Yannick De Martineau s’est, pour sa part, tourné vers la scénarisation de jeux vidéo alors que Damien Robitaille s’est lancé dans la production d’une chanson quotidienne partagée dans différents médias sociaux. Les humoristes Arnaud Soly et Matt Duff, quant à eux, ont investi le Web avec une pluie de capsules en tous genres.

D’autres, comme le comédien Sylvain Marcel ou le chanteur Serge Brideau du groupe Les Hôtesse d’Hilaire, ont décidé de suivre l’appel du gouvernement et de s’impliquer dans le milieu de la santé.

Du côté des organisations culturelles, elles ont déployé des trésors d’ingéniosité pour que des rencontres entre les artistes et le public demeurent possibles. Que ce soit par l’apprivoisement de tout l’univers de la webdiffusion, par l’organisation de prestations hors-les-murs, par la mise sur pied de projets multidisciplinaires dans des lieux inhabituels ou par la mise à profits de collaborations inattendues, chacune a réussi à faire briller les arts de multiples façons.

Au final, chacun à sa façon cherche à se sentir utile pour l’autre.

Livre pour enfants de David Goudreault

La face cachée du spectacle : Les artisans de la culture

Si plusieurs artistes ont continué à créer ou œuvrer de façon différente durant le confinement, plusieurs travailleurs culturels durement éprouvés ont malheureusement dû se tourner vers un nouvel emploi (temporaire ou permanent) devant les perspectives houleuses qu’ils avaient devant eux.

Les techniciens de scène, sonorisateurs, éclairagistes, manœuvres, les équipes de création, les musiciens pigistes, ouvreurs, placiers, préposés de billetterie et de bar ou les gérants de salles, par exemple, sont directement tributaires de la tenue des prestations.

Nul doute que leurs compétences spécifiques sont précieuses et que leur apport est essentiel à la vie culturelle.

« Socialement, on n’a pas les moyens de perdre l’expertise de tout un pan de spécialistes des arts de la scène qui sont, par ailleurs, passionnés de leur travail et du milieu dans lequel ils évoluent. Il faut tout tenter pour les rassurer et les appuyer dans cette épuisante traversée. C’est ensemble que nous créons la magie du spectacle. », soutient Gaétan Morency, président et directeur général du Grand Théâtre de Québec.

Droit devant

Au moment d’écrire ces lignes, nous nous apprêtons à rouvrir les salles en suivant les conditions actuelles prescrites par le gouvernement. L’engrenage se remet en route et nous sommes prêts à accueillir à nouveau les artistes et le public. Si nous ne savons toujours pas quand tout sera véritablement redevenu à la normale, une vérité inébranlable demeure coûte que coûte : agents, artistes, producteurs, diffuseurs, travailleurs culturels et spectateur sommes tous des alliés indispensables et complémentaires dans ce milieu fascinant que sont les arts vivants.

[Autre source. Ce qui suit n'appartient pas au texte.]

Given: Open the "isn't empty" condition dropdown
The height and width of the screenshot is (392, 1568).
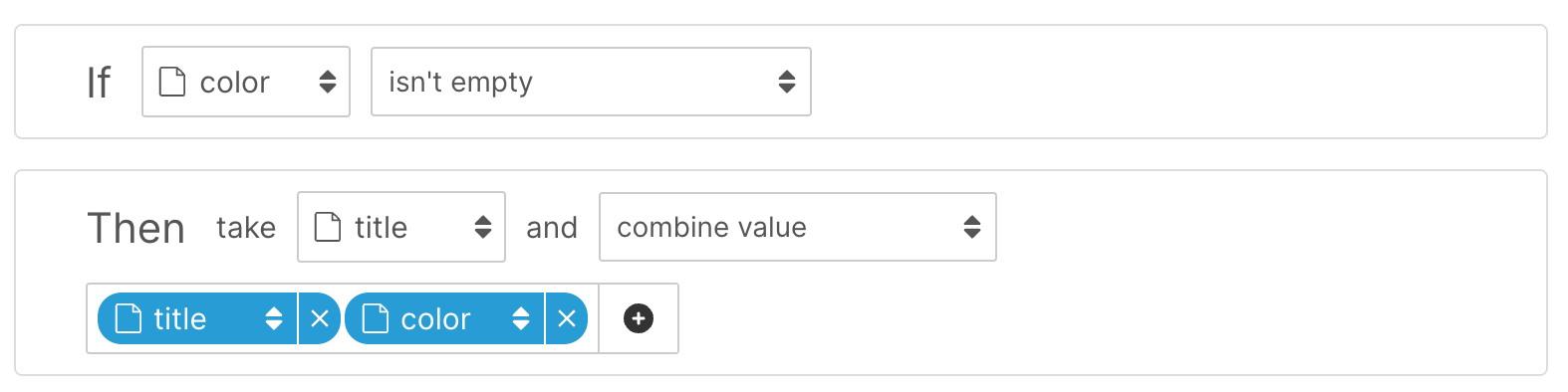Looking at the screenshot, I should coord(591,82).
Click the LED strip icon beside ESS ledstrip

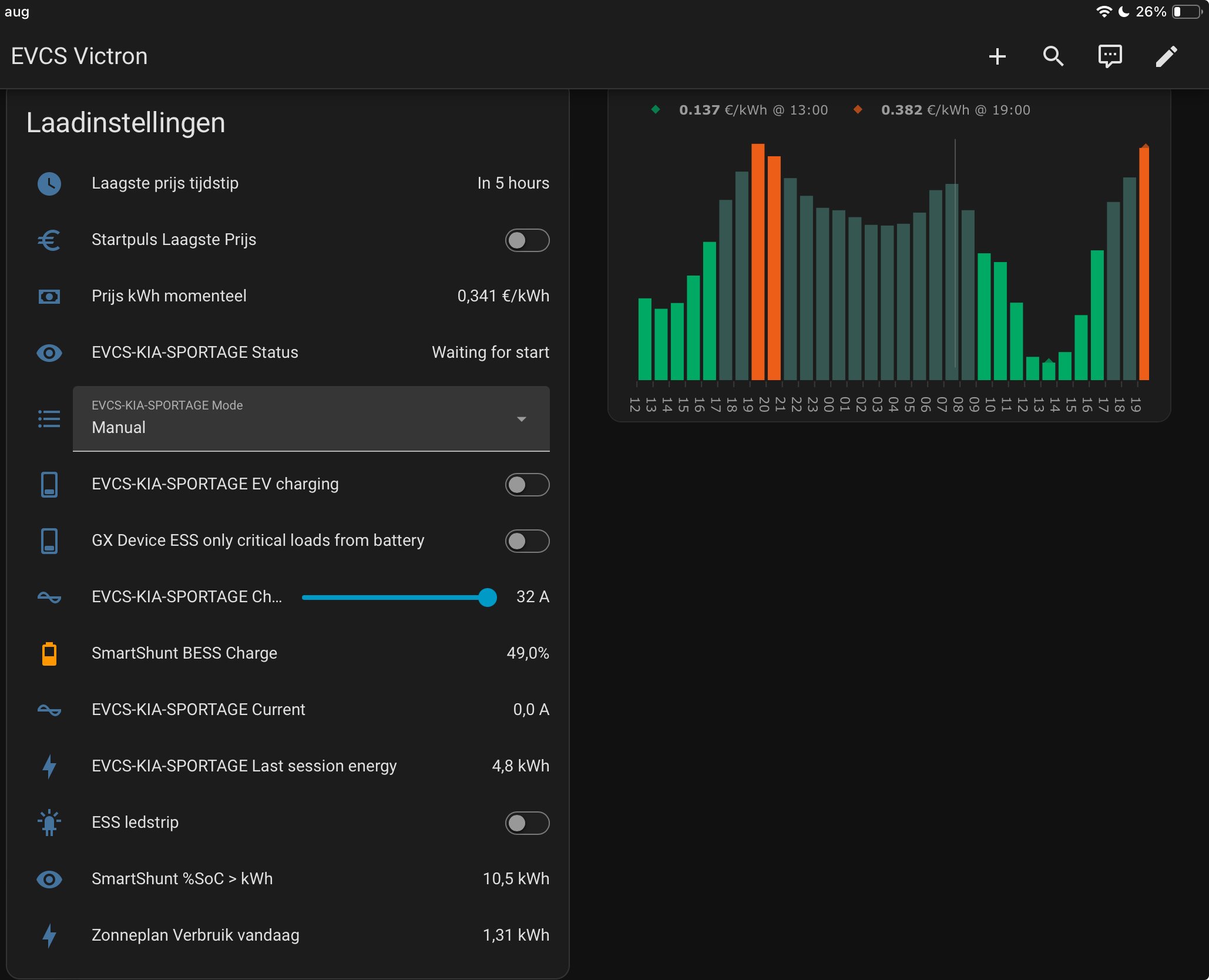49,823
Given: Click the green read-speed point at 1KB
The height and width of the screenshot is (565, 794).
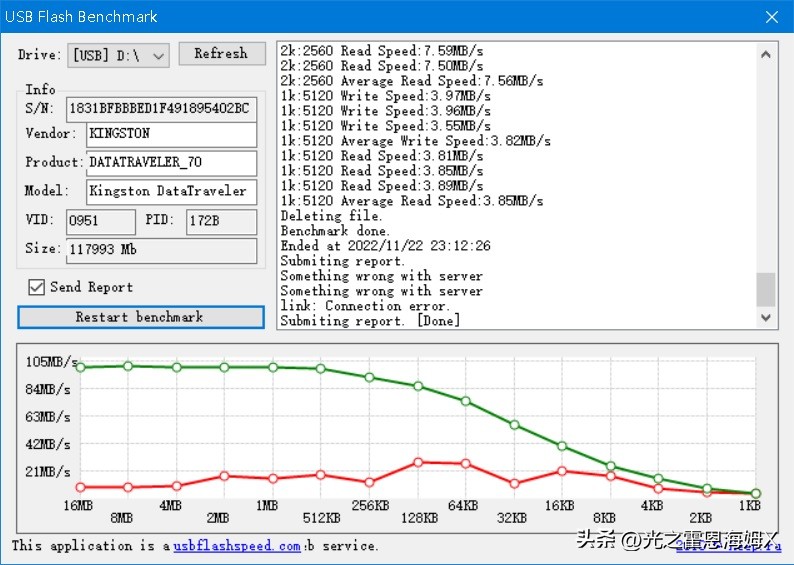Looking at the screenshot, I should pyautogui.click(x=756, y=493).
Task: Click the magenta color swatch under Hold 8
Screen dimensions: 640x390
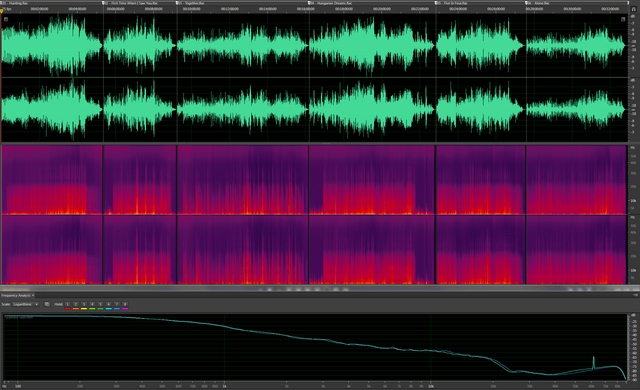Action: (x=125, y=309)
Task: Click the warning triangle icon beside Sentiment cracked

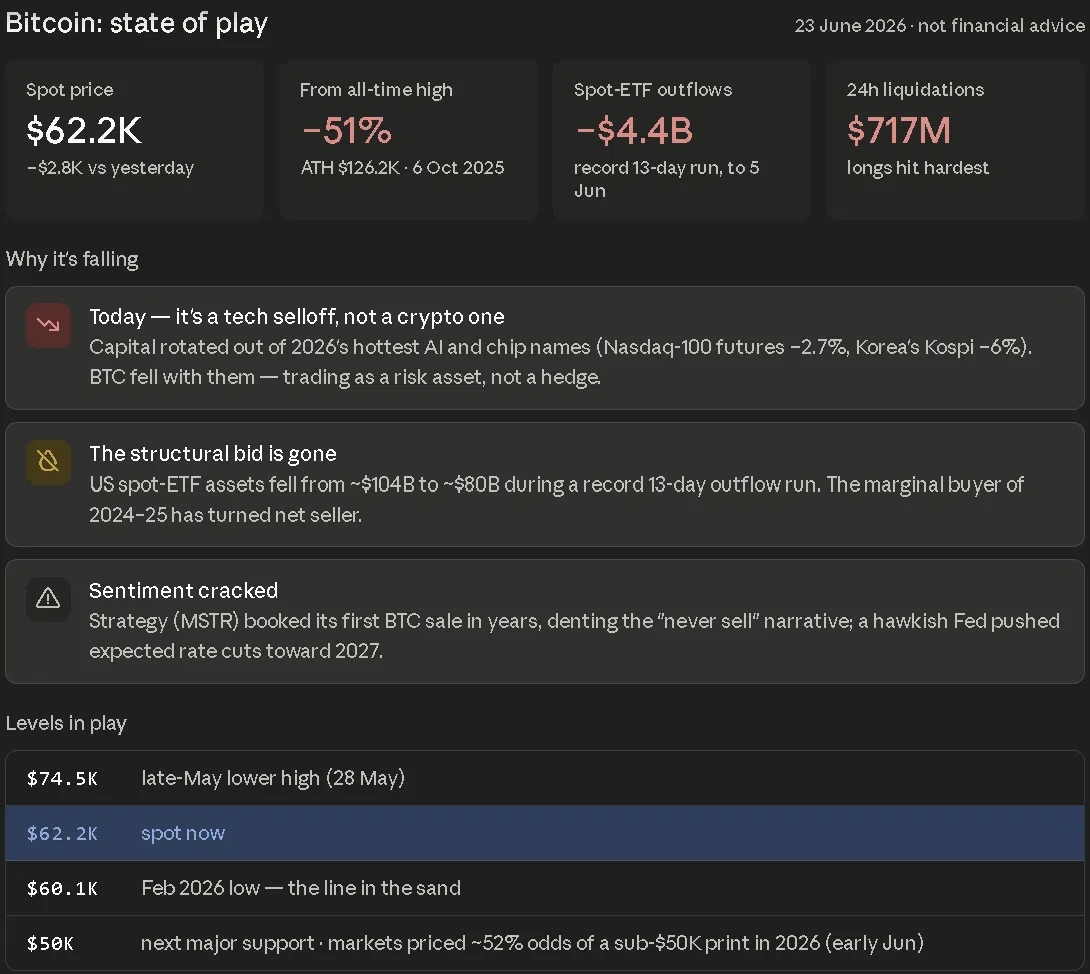Action: [48, 599]
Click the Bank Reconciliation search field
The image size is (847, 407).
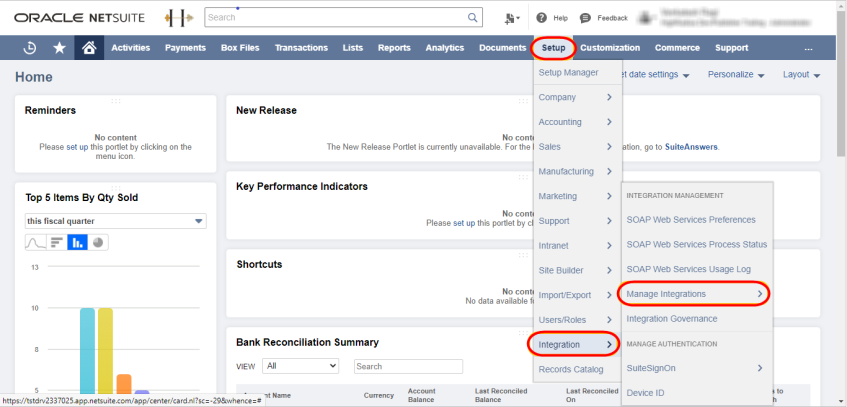408,367
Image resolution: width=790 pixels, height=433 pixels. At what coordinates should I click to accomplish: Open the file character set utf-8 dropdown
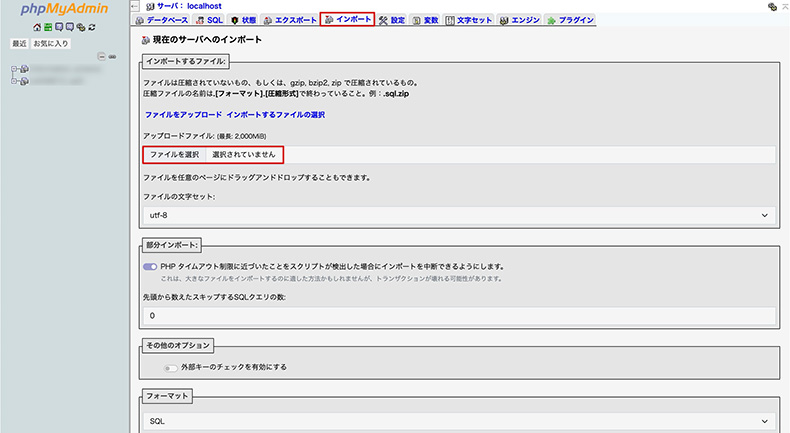pos(459,215)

C’est la solidarité profonde entre chacun des maillons de cette formidable chaine qui nous permettra d’ouvrir grand nos bras, nos cœurs et nos portes quand cette pandémie sera (enfin!) dernière nous!

Xavier Rudd devant le public du Grand Théâtre
À 100% de capacité, la salle Louis-Fréchette offre une vue incroyable aux artistes (ici Xavier Rudd, en septembre 2019).